--- EXERCISE MATERIALS Enclosed Below ---

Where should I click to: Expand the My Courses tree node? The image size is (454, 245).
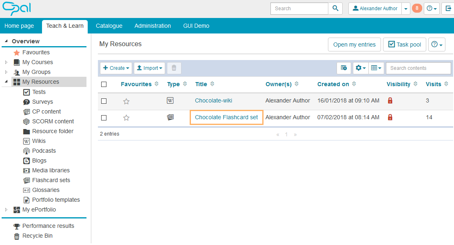click(6, 62)
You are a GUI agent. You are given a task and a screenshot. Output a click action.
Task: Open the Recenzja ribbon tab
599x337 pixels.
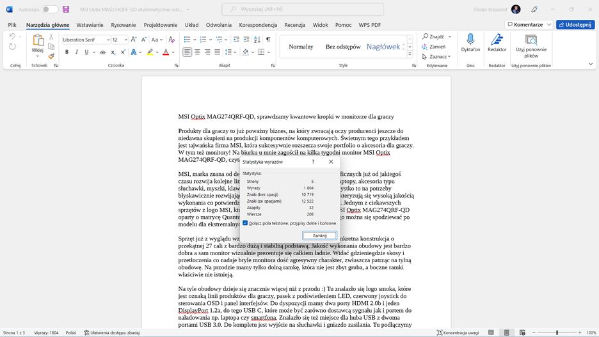(294, 24)
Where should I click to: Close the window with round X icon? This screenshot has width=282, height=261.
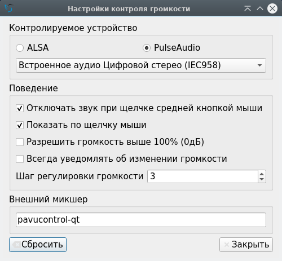click(x=272, y=8)
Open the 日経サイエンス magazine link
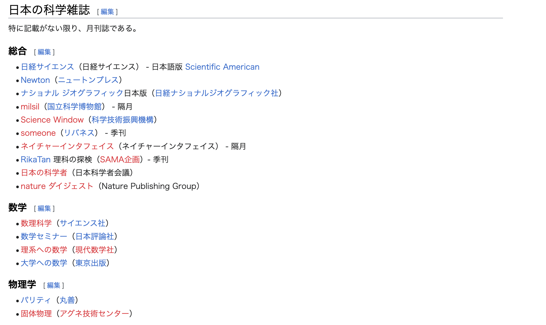546x325 pixels. (47, 67)
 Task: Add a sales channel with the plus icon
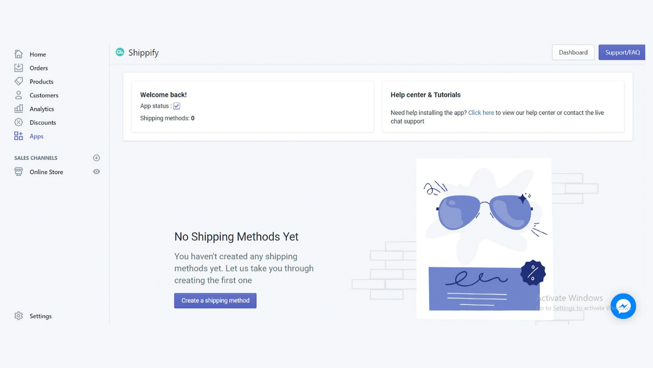point(96,158)
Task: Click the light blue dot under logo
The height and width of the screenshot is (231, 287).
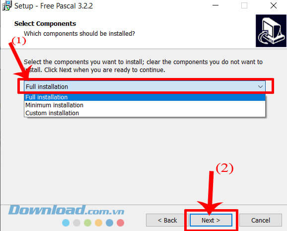Action: pyautogui.click(x=66, y=223)
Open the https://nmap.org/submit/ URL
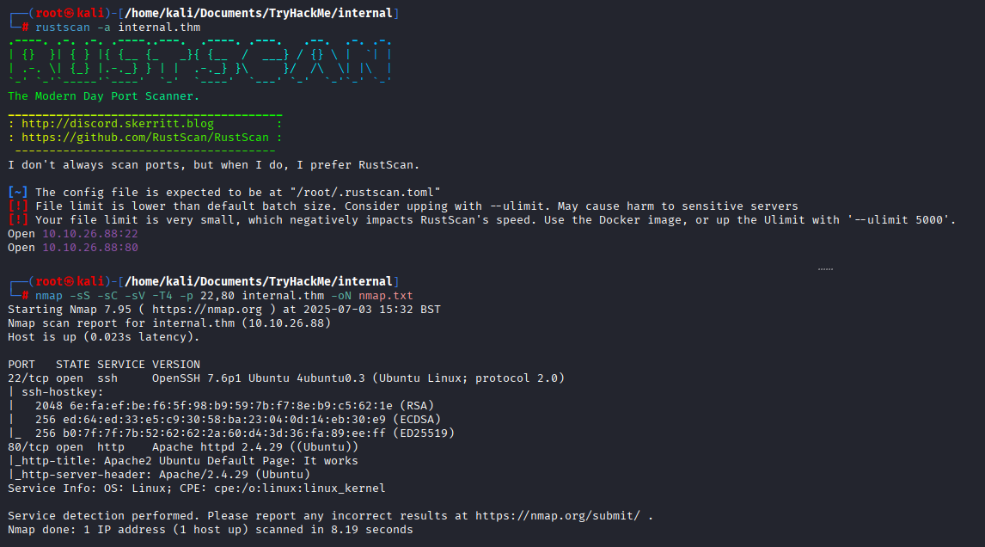 coord(558,515)
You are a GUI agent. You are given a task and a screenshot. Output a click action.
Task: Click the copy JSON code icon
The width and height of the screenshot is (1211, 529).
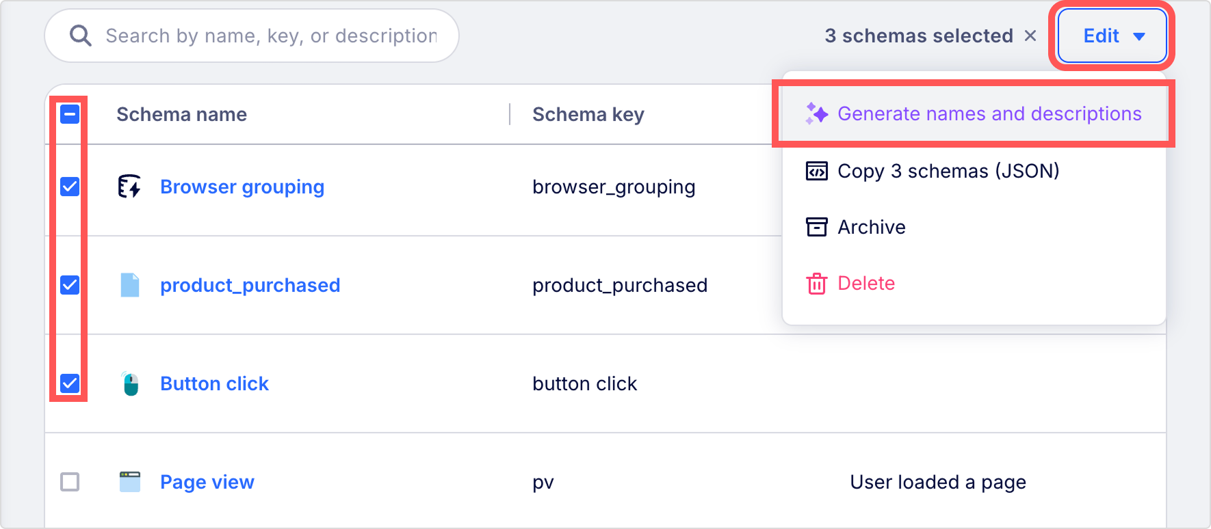click(x=816, y=171)
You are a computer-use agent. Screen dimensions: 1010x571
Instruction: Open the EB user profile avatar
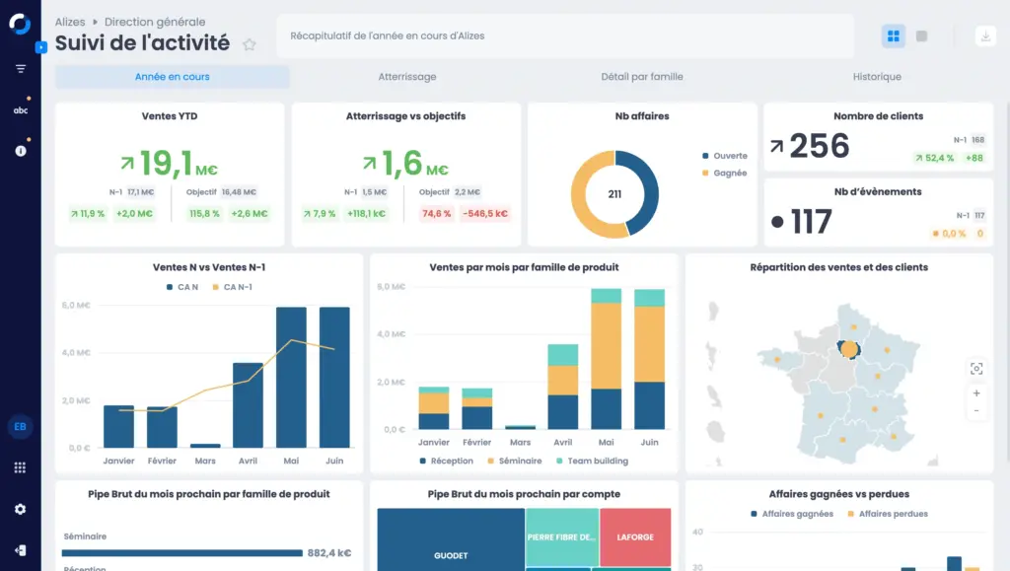(20, 426)
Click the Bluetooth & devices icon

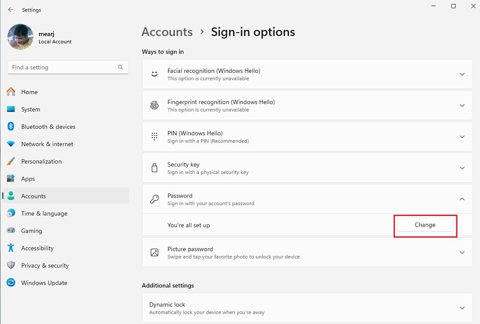pos(11,127)
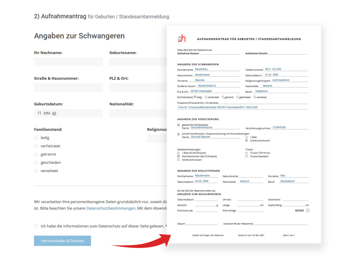Select the 'ledig' radio button
The height and width of the screenshot is (262, 355).
[x=36, y=138]
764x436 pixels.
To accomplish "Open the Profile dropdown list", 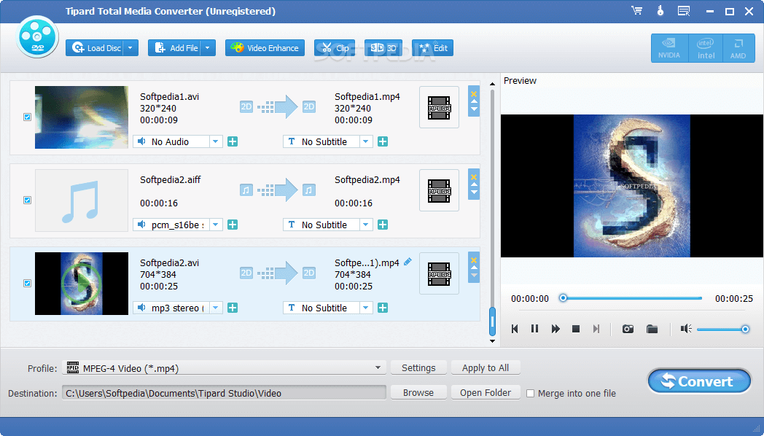I will pyautogui.click(x=378, y=367).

--- End of Enclosed EXERCISE MATERIALS ---

PROBLEM STATEMENT: Begin at the line in the entries above that has "Where should I click to: Close", stop after the line that has "764x436 pixels.", and output exactly those lines without pictures.

ANSWER SPACE:
Where should I click to: Close the window with round X icon? This screenshot has width=282, height=261.
click(x=272, y=8)
Open the 日経サイエンス magazine link
546x325 pixels. (47, 67)
 Task: Add a sales channel with the plus icon
point(96,158)
Task: Click the light blue dot under logo
The height and width of the screenshot is (231, 287).
Action: pyautogui.click(x=66, y=223)
Open the https://nmap.org/submit/ URL
 coord(558,515)
You are a GUI agent. You are given a task and a screenshot. Output a click action.
Task: Click the copy JSON code icon
The width and height of the screenshot is (1211, 529).
click(x=816, y=171)
You are a computer-use agent. Screen dimensions: 1010x571
Instruction: Open the EB user profile avatar
(20, 426)
Click the Bluetooth & devices icon

pos(11,127)
Select the 'ledig' radio button
The height and width of the screenshot is (262, 355).
[x=36, y=138]
764x436 pixels.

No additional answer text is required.